→ Challenge
Please repeat the data word for word, from the line containing "You are a computer-use" through the line containing "tap(362, 411)", with both of those lines included, and leave the pictures out.

→ Extracted data
▽

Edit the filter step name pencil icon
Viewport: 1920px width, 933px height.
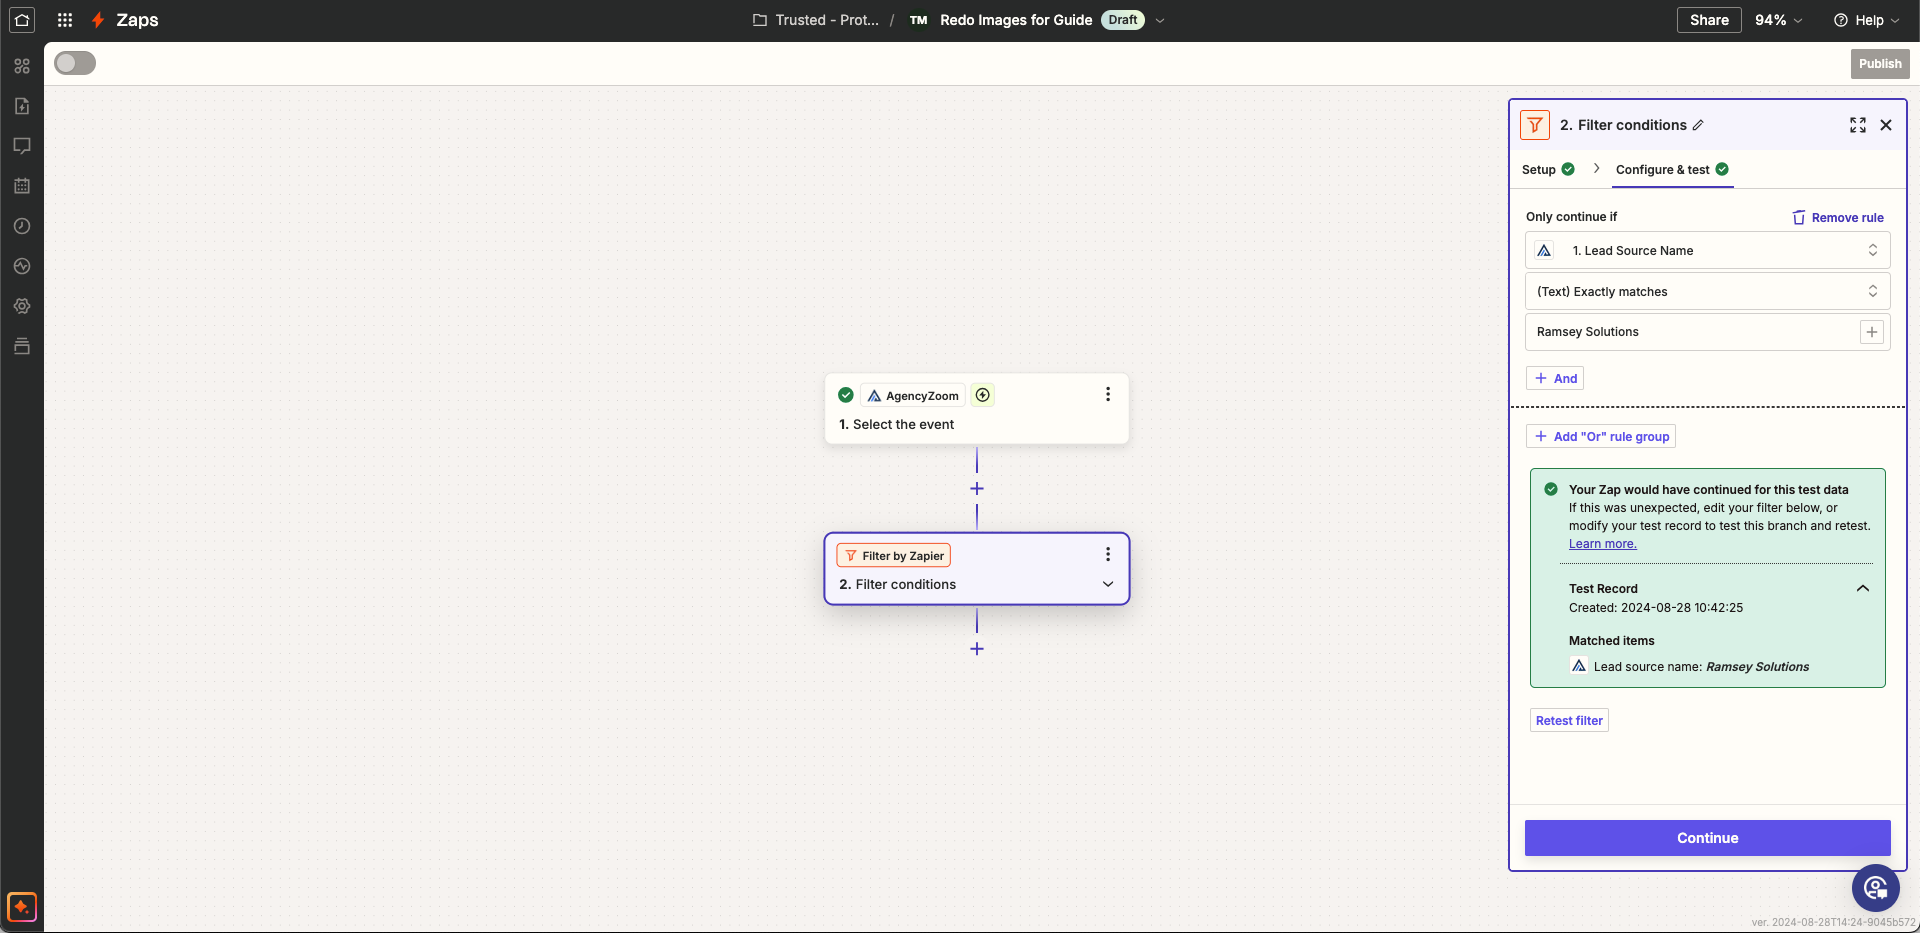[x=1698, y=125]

△
▽

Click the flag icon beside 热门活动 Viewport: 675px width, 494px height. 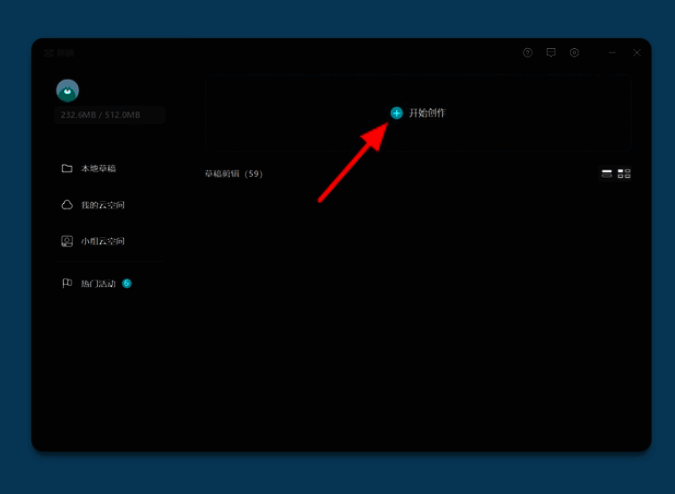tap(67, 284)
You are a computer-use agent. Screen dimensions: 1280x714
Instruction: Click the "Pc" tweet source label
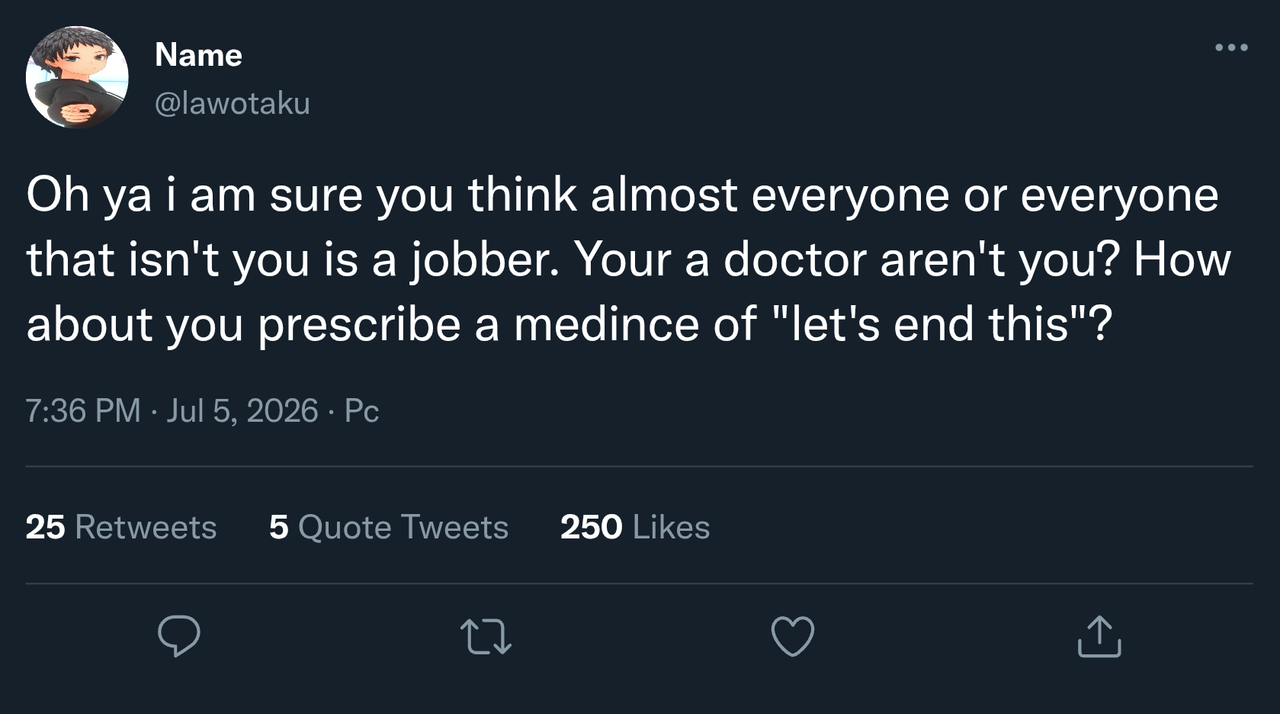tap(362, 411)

△

→ Full solution
You are a computer-use agent. Screen dimensions: 1280x714
Instruction: Click the "Pc" tweet source label
tap(362, 411)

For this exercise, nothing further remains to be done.